The notion of overpopulation is one that is very much woven into ideological views. Those who wrote on the topic invariably refer to Malthus, and neo-Malthusian perspectives, to lay their argument. The best known of the neo-Malthusian writers is, arguably, Paul Ehrlich. These authors have been seriously criticized for the shortcomings of the neo-Malthusian approach, and such criticism is actually based on facts.
Anyone who knows about demographics is aware that Western countries (including Japan) are facing a serious demographic decline due to lower birthrates, and that immigration is the only way to avoid a population reduction in absolute numbers. This issue is discussed extensively and very publically in business, government and education milieus. Then, there are the cases of China and India which have experienced a slower population growth, in part directed by their respective government and in part caused by cultural practices of favouring male infants over female ones. Malthusian mathematical projections were always defeated by facts, and this conclusion still stand. So, really, where is the over-population problem?
Economists have studied this “C influence” on population and have provided powerful evidence that as a society becomes wealthier the lower its birthrate is. As well, from a sociological perspective, it is now well established that the higher the social status of women is the lower the birth rate is. This combination of influences explains in great part the demographic decline in the West, and provides additional clues to understand the slower growth in China and India.
Then, the issue is really why people still see a problem with over-population? One problem is, of course, confusing images from mass media and understanding processes. The Earth can sustain a much larger population, so the real issue is about how well resources are distributed, and not the lack of resources. So far, distribution is not very good, to say the least. If there are aliens visiting us, and I really do not think it is a possibility, I think that would be their first question: why are they not distributing their resources better?
Another problem is about how the unfair distribution is organized. Let’s be very clear here: overall, the browner your skin is the less you will have.

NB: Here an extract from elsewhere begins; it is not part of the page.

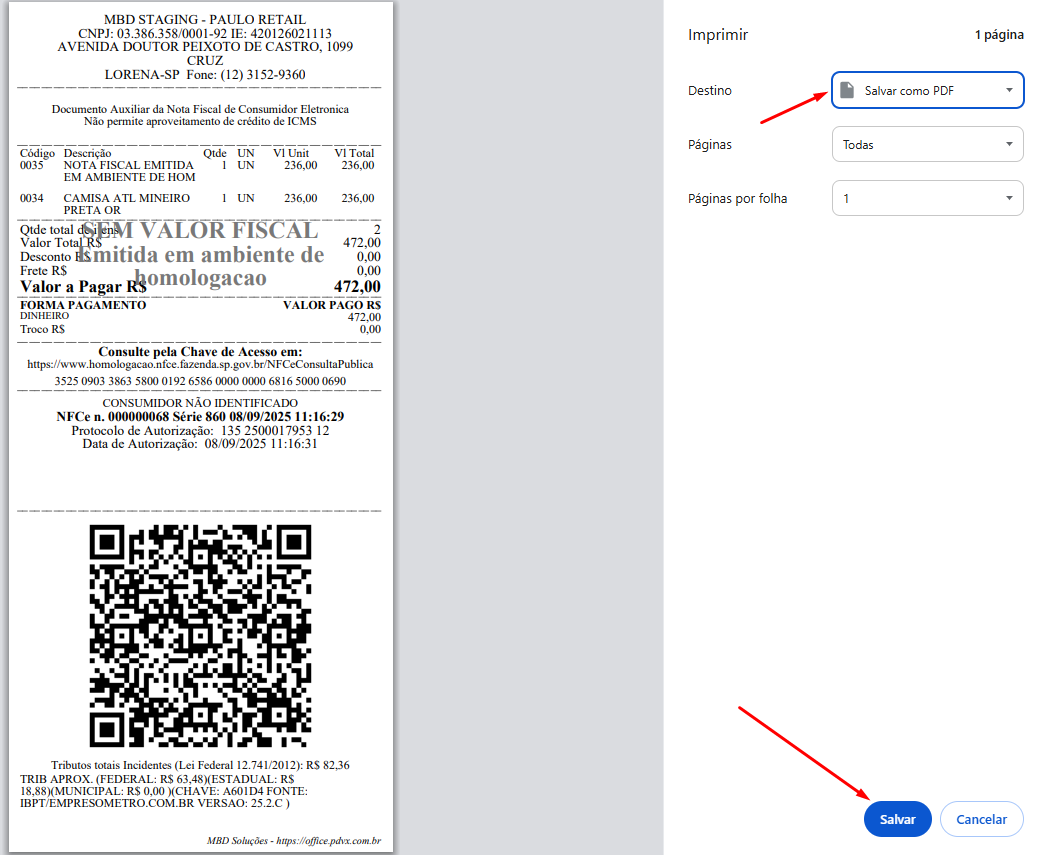
Task: Click the 1 página sheet count label
Action: click(x=999, y=35)
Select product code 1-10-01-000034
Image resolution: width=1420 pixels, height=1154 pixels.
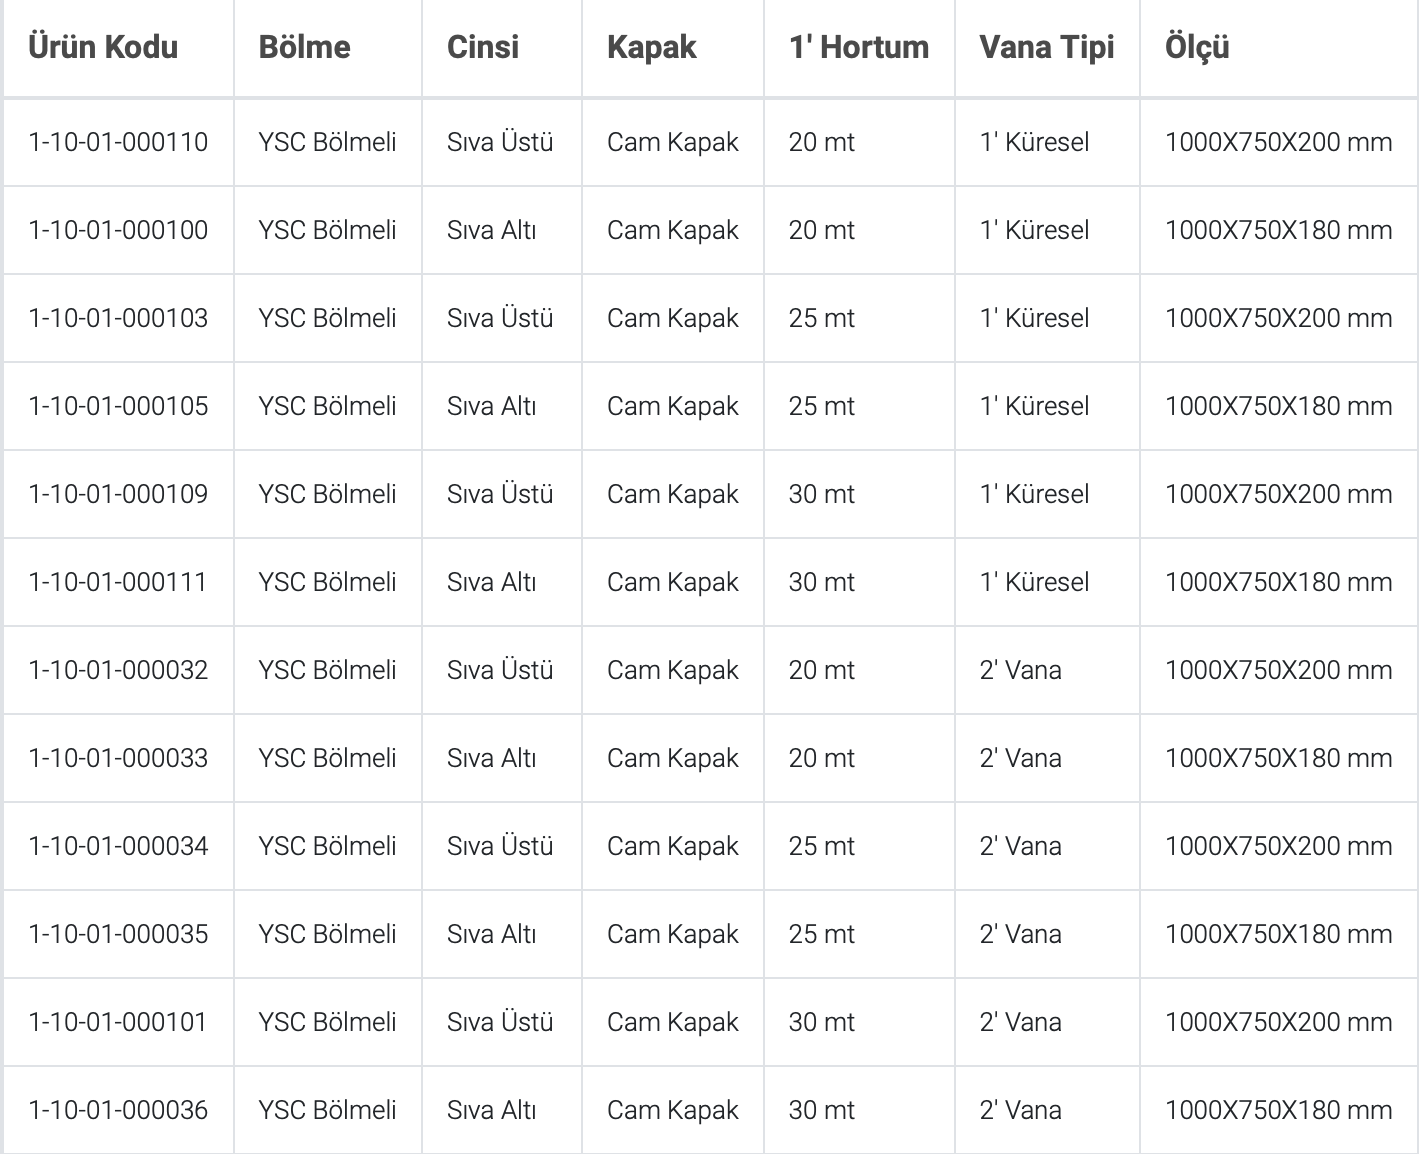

The existing unfair distribution is very much an outcome of colonialism, which itself was based on racism and social Darwinism. So, these hypothetical aliens are likely to ask why these earthlings are dividing their resources unfairly on such a superficial and irrelevant issue as skin color (after all, aren’t we all Grey?...).
The last problem is the implicit fear that there will not be enough resources to sustain our Western life-style, so it is up to the (brown skin) others to curb their population growth and resource consumption. As an ethnocentric, and quite frankly racist, view, it is hard to beat. If there is a problem, it is in Western countries where industrialism and capitalism pushes the envelope of resources consumption to an ever-increasing level. Our hypothetical aliens would certainly ask themselves: they know this is unsustainable, so why they are persisting in that way of life?
In the end, I think our hypothetical aliens would say: “What a bunch of weirdoes! Let’s move on and see if there is something more interesting somewhere else”.